SOURCE MATERIAL ▸
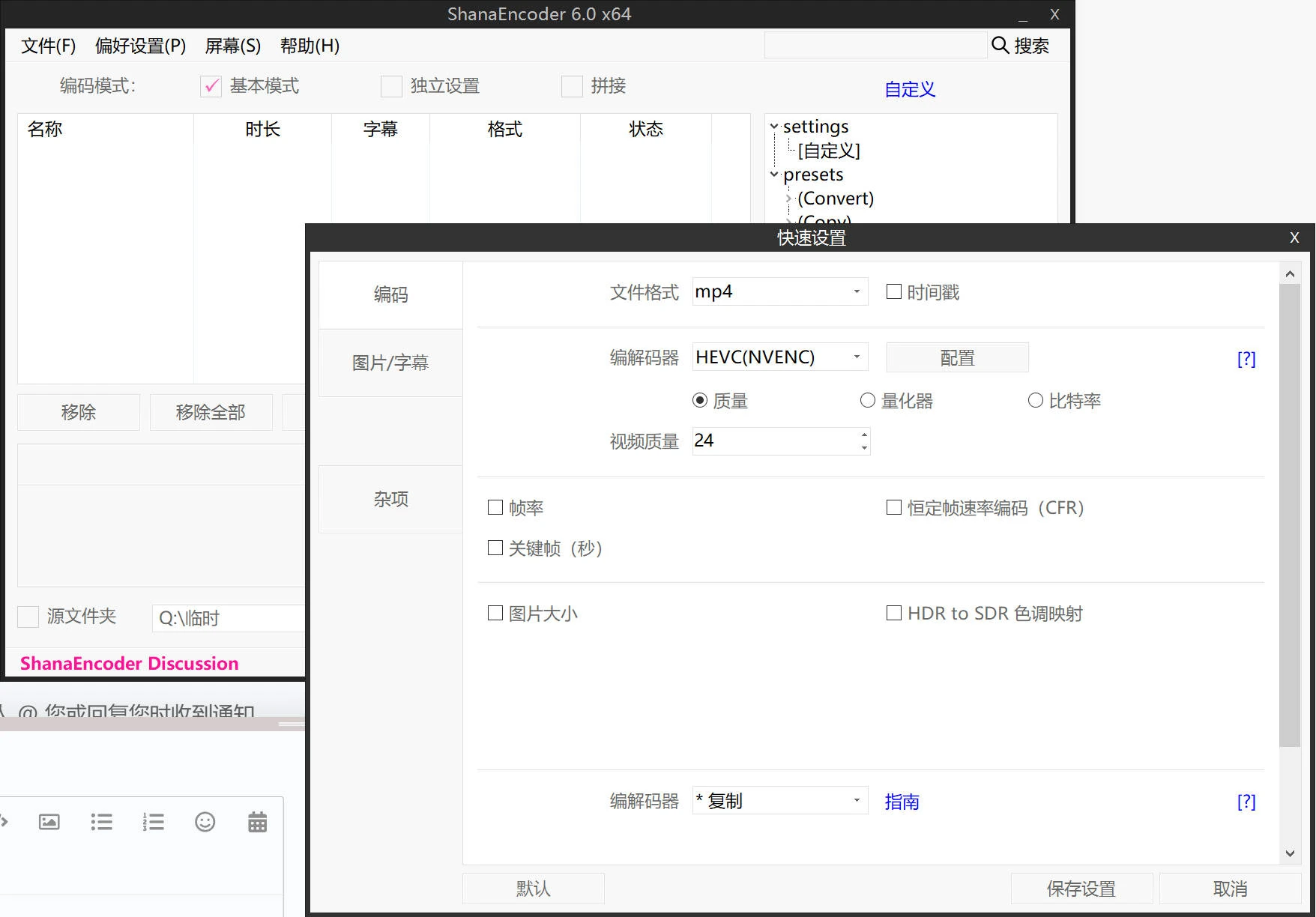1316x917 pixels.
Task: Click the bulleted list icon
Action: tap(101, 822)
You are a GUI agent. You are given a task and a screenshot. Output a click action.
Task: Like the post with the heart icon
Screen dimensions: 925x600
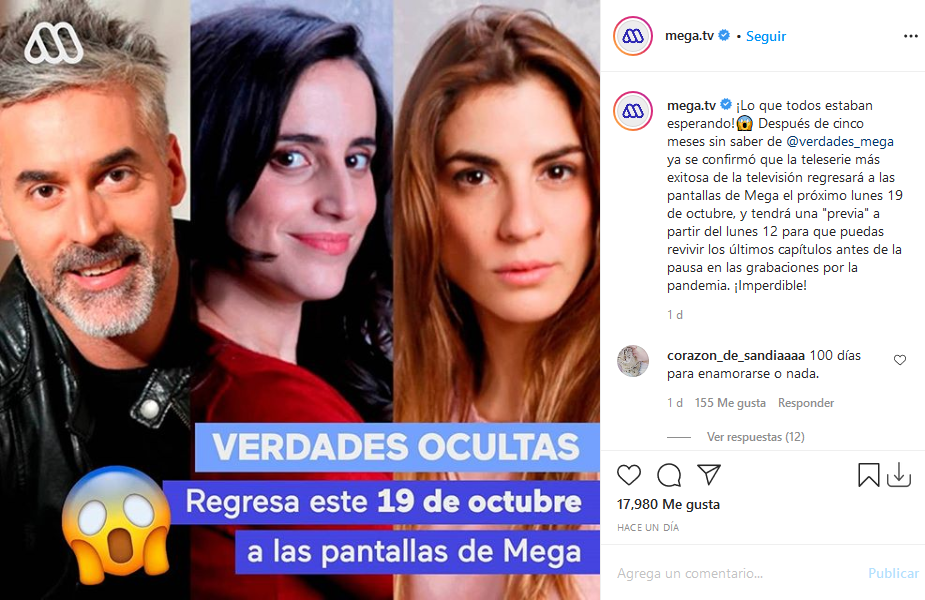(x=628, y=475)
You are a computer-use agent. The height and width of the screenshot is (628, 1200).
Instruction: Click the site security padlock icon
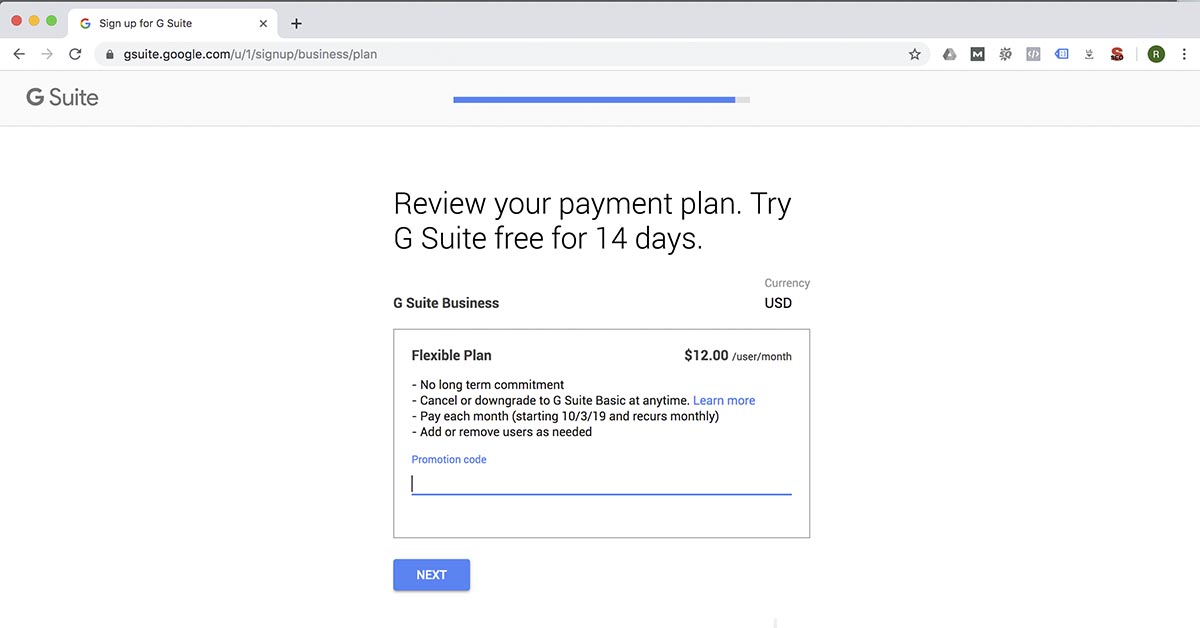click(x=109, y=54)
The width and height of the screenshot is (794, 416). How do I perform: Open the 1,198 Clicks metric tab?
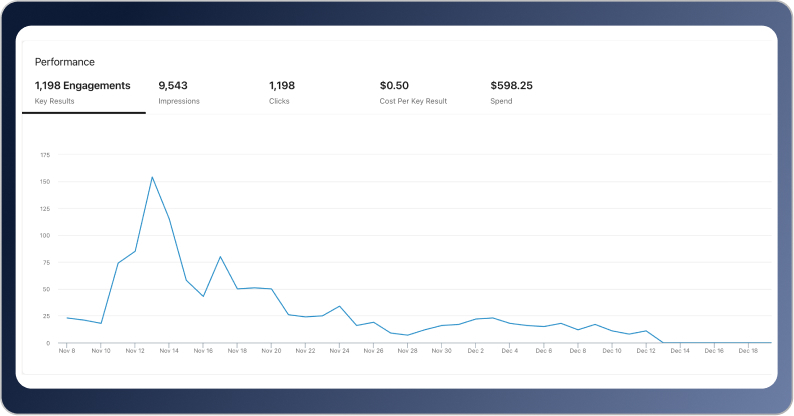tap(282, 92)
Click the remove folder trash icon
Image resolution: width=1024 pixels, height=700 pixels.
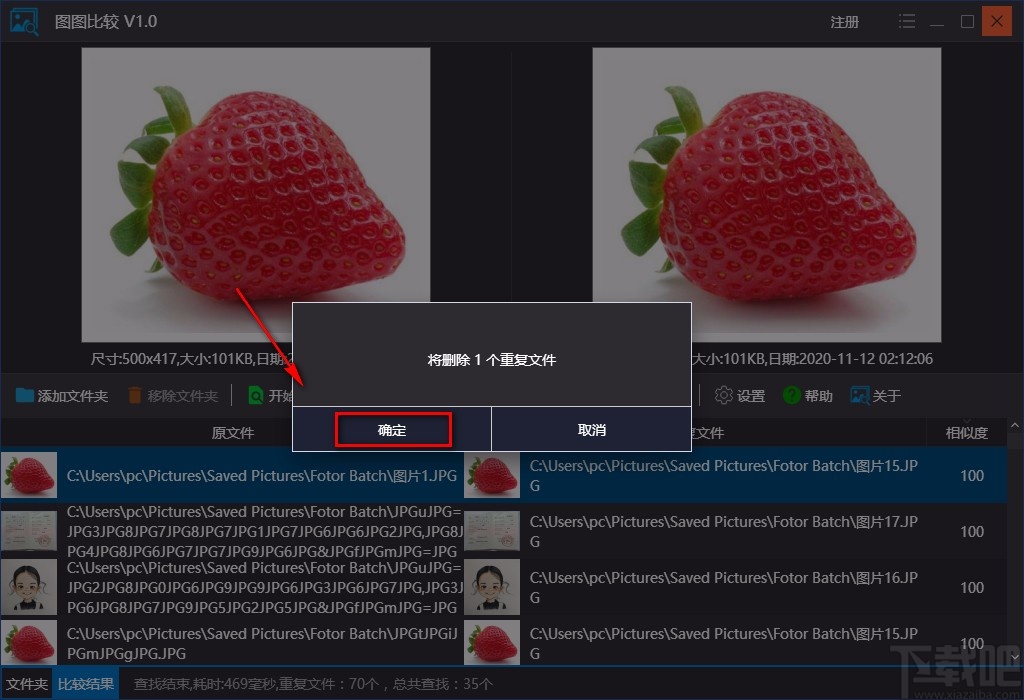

ASSIGNMENT ▸ Pictures are to be omitted from the copy, and only the lines from the one containing "Click the remove folder trash icon" through the final line of the listing above are to be written out exactly.

REPLY ▸
Click the remove folder trash icon
Image resolution: width=1024 pixels, height=700 pixels.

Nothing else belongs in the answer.